Yes, that's the one I meant. Thanks. I *knew* someone would reproduce it 
very quickly.  :-)

>Here's what I got from that.  Whatever happens in the end, magic won't solve
>it.  Harry will not pick up his wand and AK Voldemort into oblivion.
>Throughout the HP series, the truest deepest desires cannot be fulfilled by
>magic.  Magic cannot bring James and Lily back. Magic cannot truly protect
>Harry from Voldemort.

<more snippage>

Indeed, that's what I have always felt the books would ultimately be about. 
In a way, it goes back to the original point of this thread: Harry doesn't 
see himself as a great wizard at all (whether or not he is, is really 
irrelevant), and it is not wizarding prowess which will save the day; his 
purity, his innocence and (heck, let's use the word us menfolk avoid 
whenever we can!) his love, are what will triumph over the hatred and 
decrepitude Voldemort represents. A teenage boy's fantasy would NOT work 
that way.

I always read that quote of JKR's to support that position, and I used to 
think nothing more of it.
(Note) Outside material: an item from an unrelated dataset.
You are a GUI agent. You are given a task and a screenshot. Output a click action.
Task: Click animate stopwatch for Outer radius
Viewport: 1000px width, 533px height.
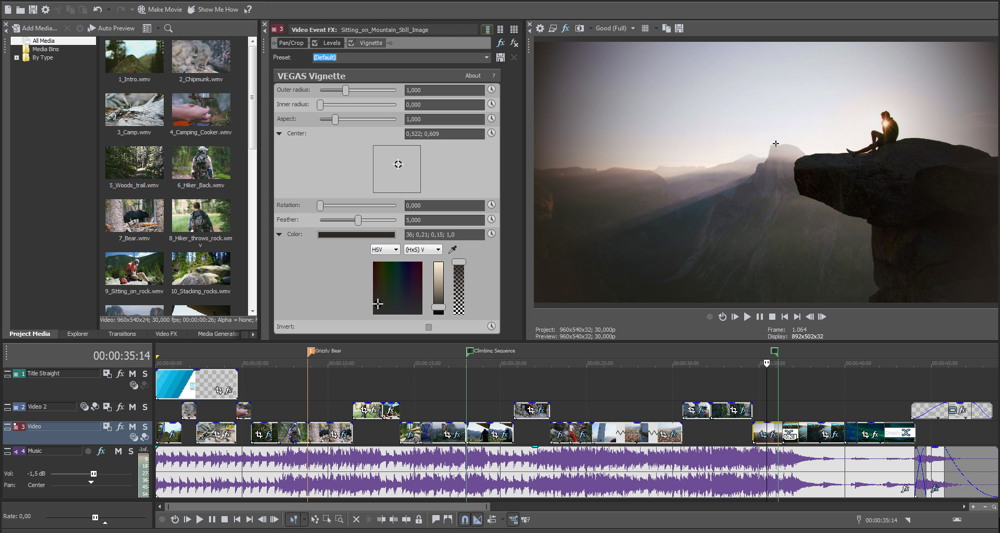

However, it's only because my last reading of it 
was influenced by darkthirty's thread that I started looking at it in a 
different light; she's talking not about the importance of magic, but the 
"reality" of it, hence my suspicions. I do agree that the quote most 
probably means nothing more than outlined above, but the alternative 
reading still could be inferred...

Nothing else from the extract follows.